Melissa: We can talk and talk and talk all day long. I’d rather be at the beach with you!

Jessica: You have to come. We’ll have tea and a nice long walk.

Melissa: Oh, I’d love that.

As we wrap up, I just want to make sure I highlight what you’re doing. If there’s something that’s really lighting you up or something that you’re working on right now, if you could share that with us and then also share where people and find you and the work that you’re doing.

Jessica: What always lights me up are the new creations coming through. Within the last nine months, I have 127 product designs. Of those, 116 are greeting cards, and although they are deeply skewed towards messages of encouragement and inspiration, I have greeting cards for everything. So, categories like love and appreciation and birthdays and holidays and art cards. I’m also really excited because I’m heading to my first wholesale trade show. I sell directly to consumers online and I also sell wholesale. I’m going to my first wholesale trade show in two weeks.

I have two new product lines that I’ve been working on all winter, and I’m releasing in April. One of them is a series of sticky notes. I know that sounds so silly, but I created these sweet sticky notes that have these beautiful images and sentiments on them. Because I just thought, you know, I need notes.
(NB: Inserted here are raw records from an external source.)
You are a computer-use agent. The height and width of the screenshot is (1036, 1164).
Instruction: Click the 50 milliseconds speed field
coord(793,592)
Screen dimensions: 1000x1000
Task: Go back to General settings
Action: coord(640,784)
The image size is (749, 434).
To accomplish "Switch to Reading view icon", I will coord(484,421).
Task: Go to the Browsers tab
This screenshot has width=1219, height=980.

I use my phone all the time, but I also need physical notes that I can stick everywhere. And I was like, why wouldn’t I want something beautiful that had a reminder that was inspiring and encouraging? So I created this line of sticky notes that I’m really excited about.
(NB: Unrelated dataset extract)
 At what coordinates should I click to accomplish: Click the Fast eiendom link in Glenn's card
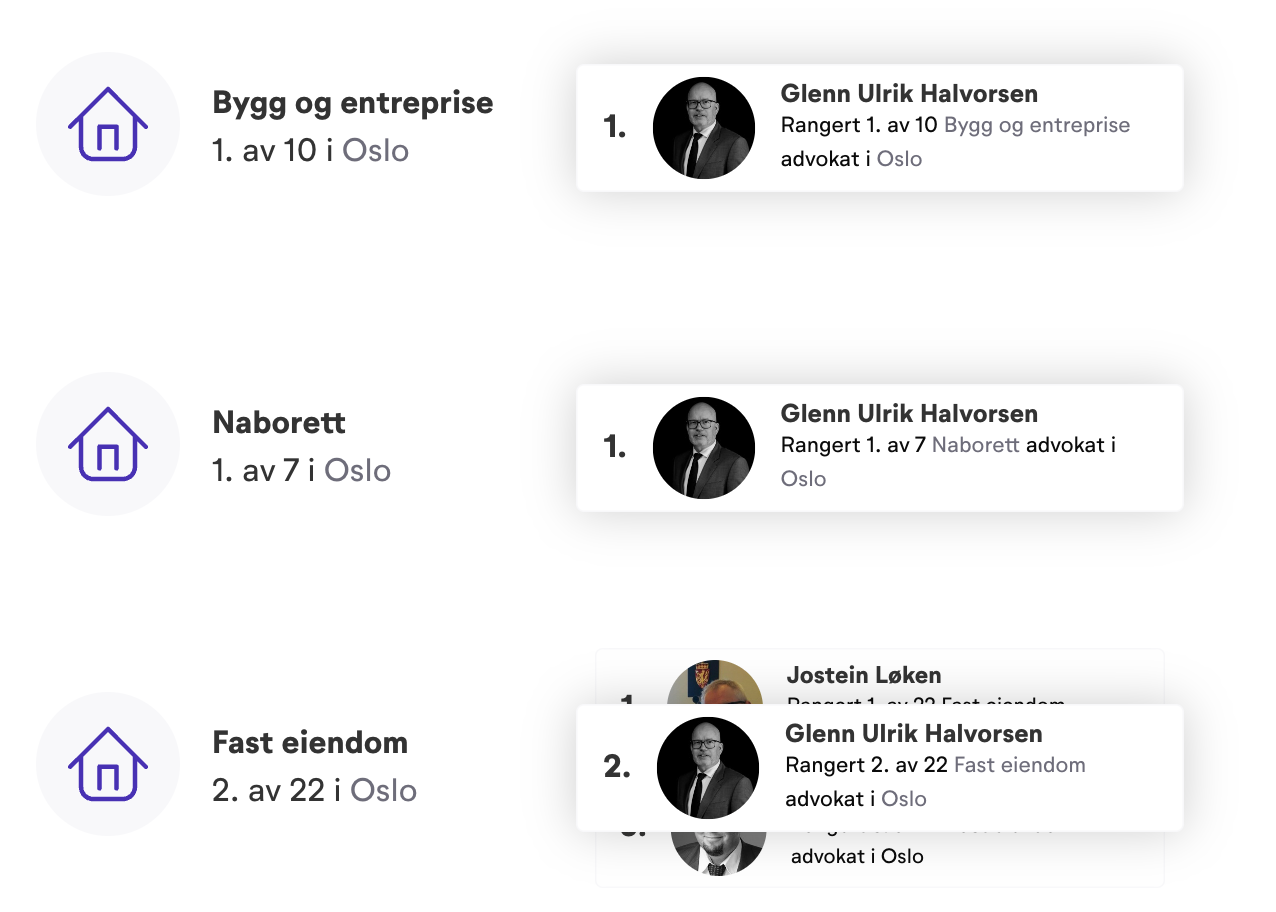click(1020, 764)
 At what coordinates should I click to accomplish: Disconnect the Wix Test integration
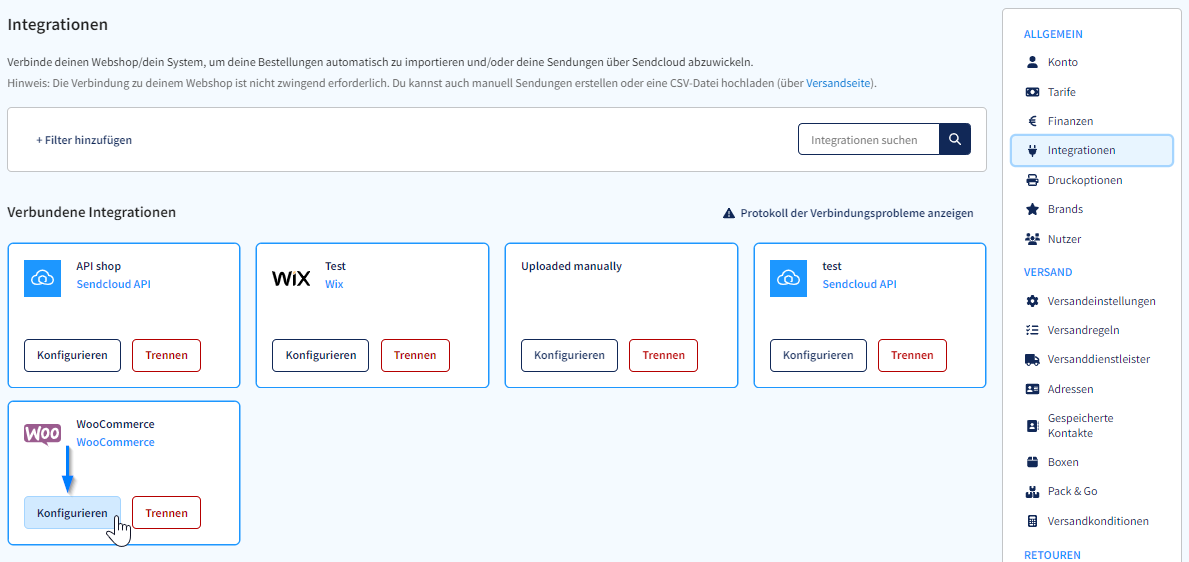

I also created this line of journals that I’m printing right now in British Columbia, and they’re going be shipped to me next week. It’s by far the most complex product that I brought to the table, but I’m so touched by these journals. Actually, I’m quite emotional sharing this. This is the first time I’ve talked in a public space about them, but I have 5 different designs. The journal collection is called A Soft Place to Land Journal Collection. Every single one of these designs actually was a true experience that I had.
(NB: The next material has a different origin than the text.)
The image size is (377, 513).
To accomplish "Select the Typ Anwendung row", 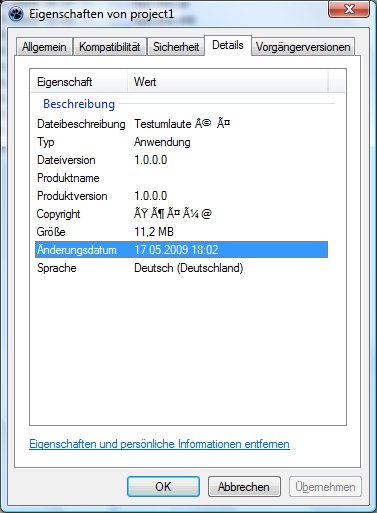I will pos(181,142).
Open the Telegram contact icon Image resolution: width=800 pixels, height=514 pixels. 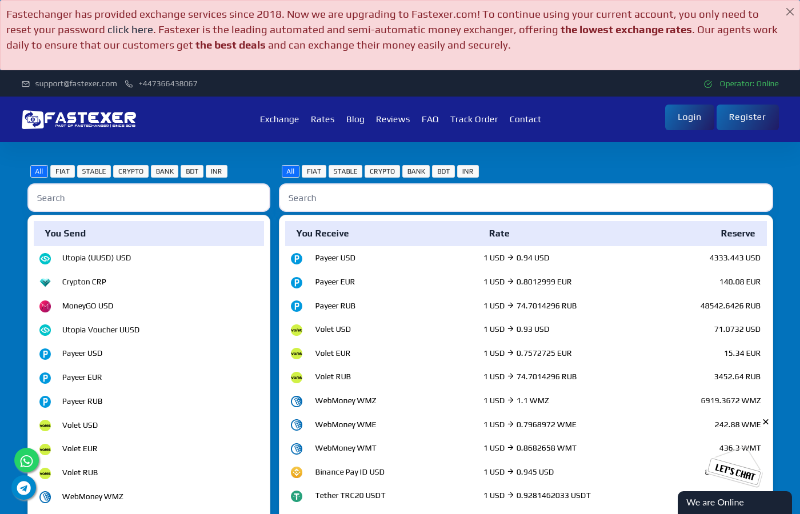[x=25, y=488]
They represent some of the most sacred experiences I’ve had. And I wanted to create a space that was simple but evocative that would be a sacred marker for people to do their deeper processing. The pages are blank, but they’re really, really beautiful. I can’t wait to meet them.

I feel like they’re these little babies that I’ve been nurturing into being. I didn’t actually believe that it would happen until it happened. So I’m really excited about that. And I think for your community, that might also be something that will resonate. Because the artwork is really special because it’s so very deeply personal.

Melissa: Well, journaling is huge. That is something that we talk about a lot, and we offer a lot of prompts and just talking about the importance of getting it out of your head and onto paper.. So journaling and journals are a fantastic place for that. And when you were talking about the journals, I got goosebumps. I always listen to my goosebumps. 

Jessica: In terms of where people can find me, my company name is The Chrysalis Imagery. And my website is the chrysalisimagery.com, and social handles are the chrysalis imagery as well. So people can find me, and like I said, I sell direct to consumer online. People find me on social media and usually order from me.

And if there are people out there who are retailers that are looking for an interesting line for their shop, I also do wholesale either through my website or I’m on fair.com, which is an email.

Melissa: We’ll share all of this information in the show notes. I cannot wait to see the journals. As I’m staring at my five different packs of sticky notes on my desk right now, I’m a lover of the sticky notes. I can’t wait for those either.

It’s really been fantastic catching up with you.

Jessica: Thank you so much for inviting me. I just love what you’re doing. I love the idea that there’s a Widow Squad. A place to land where you’re amongst people who can handle and hold the complexity of that journey. So, thank you for the work that you do with your partner in this endeavor of yours.

Melissa: Well, thank you. I love what you’re doing, too. So let’s keep in touch.